# Advice needed



## Tiffany (May 4, 2018)

So the Hubby and I have decided to begin permanent RVing....we are at odds as to what is best a Class A or Class C....of course both are great in their own way, what he is mostly worried about is, with the Class A will we be limited as to where we can go/park across the US?


----------



## Johnwj (May 8, 2018)

Tiffany said:


> So the Hubby and I have decided to begin permanent RVing....we are at odds as to what is best a Class A or Class C....of course both are great in their own way, what he is mostly worried about is, with the Class A will we be limited as to where we can go/park across the US?

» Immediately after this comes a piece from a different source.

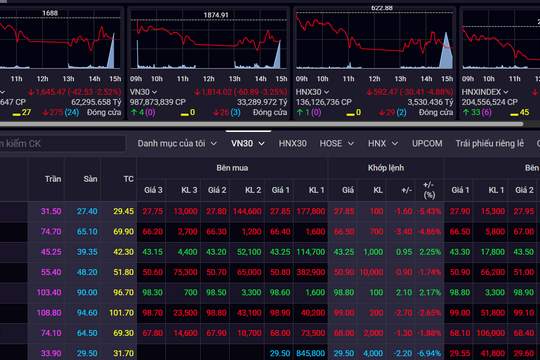Click the Trần column header

point(53,179)
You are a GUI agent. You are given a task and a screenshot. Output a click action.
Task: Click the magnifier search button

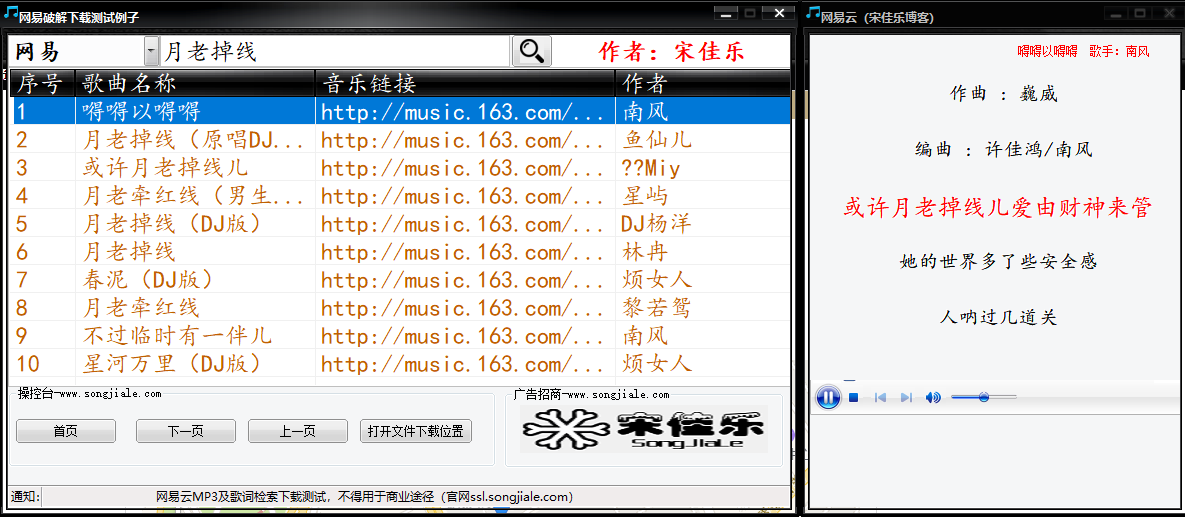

The class isn't your issue.  
The Length of your vehicle is the first concern;some older RV parks were designed, engineered and built before today's-size RVs were conceived.  Therefore you won't fit in some older (or poorly designed) parks.  
The second concern to me s the Amperage of shore power that is available.  There, again, That is a function of size, generally as opposed to class. 
Another concern in some of the nicer resort-type RV Parks, there is an age maximum; usually 10 years Max if they have this restriction.


----------



## Bigbillsd (May 22, 2018)

*Get the largest coach you are comfortable driving.*   When you are on the road for a long time bigger is better.  One of our outings was 5 months long.  Remember the largest coaches are the size of a small studio apt, not spacious.    
We didn't have any issues camping all around the country over the last 16 months since we bought our 40' MH.  I would have bought larger but my license was only good to 40', Ca has its rules.   Have put 15k miles on it since January 2017.   Its twelve years old, not one place asked for its age yet.   We have stayed in beautiful resorts and resorts that should not have been able to use that title.   State parks/beaches, County parks,  KOA's, COE's, Boondocking, it all just worked.   I do usually look for parks with big rig access in their description.   We stayed at places that were free,  $10 a night to places that were $150 a night and everything in between. 

-Bill


----------